Print every line of the listing below word for word, omitting the pictures.

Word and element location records

::::::::::

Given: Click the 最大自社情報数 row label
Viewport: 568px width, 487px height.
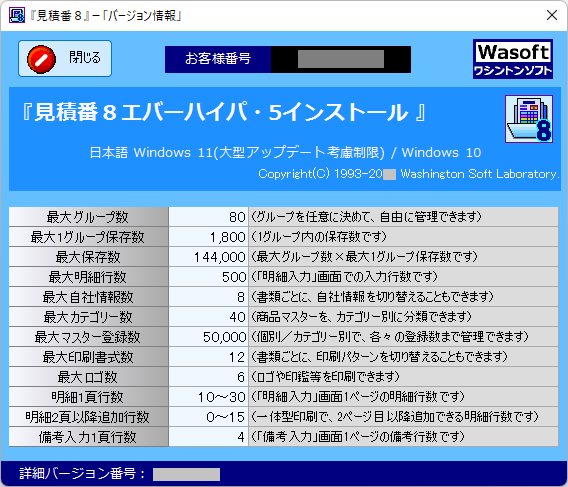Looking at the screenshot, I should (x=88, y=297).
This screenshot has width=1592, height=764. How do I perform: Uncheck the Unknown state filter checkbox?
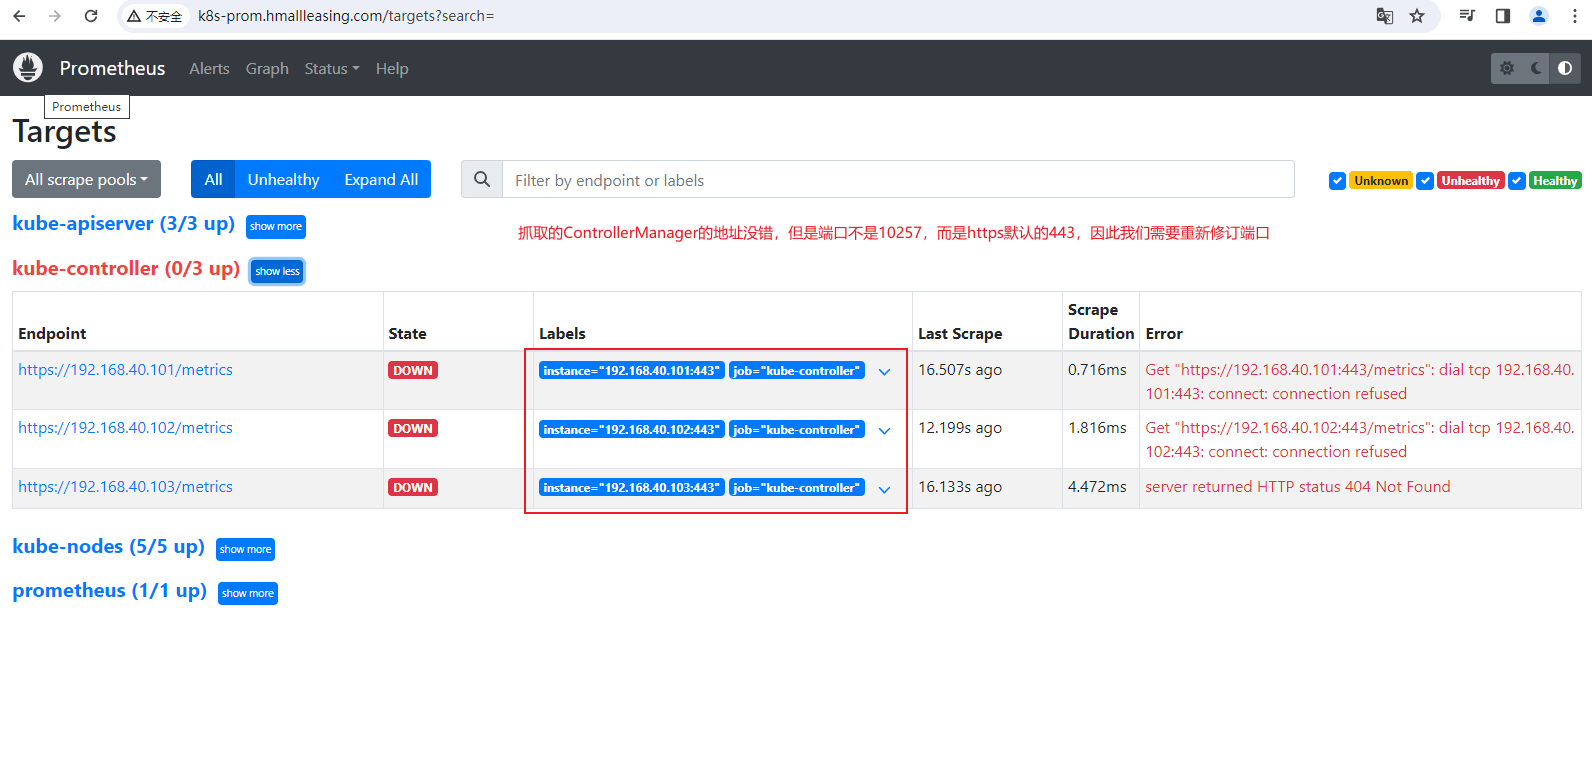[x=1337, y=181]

::::::::::

> _Answer for the task_:
Given: Click the 最大自社情報数 row label
Viewport: 568px width, 487px height.
Looking at the screenshot, I should (x=88, y=297).
This screenshot has width=1592, height=764. How do I perform: Uncheck the Unknown state filter checkbox?
[x=1337, y=181]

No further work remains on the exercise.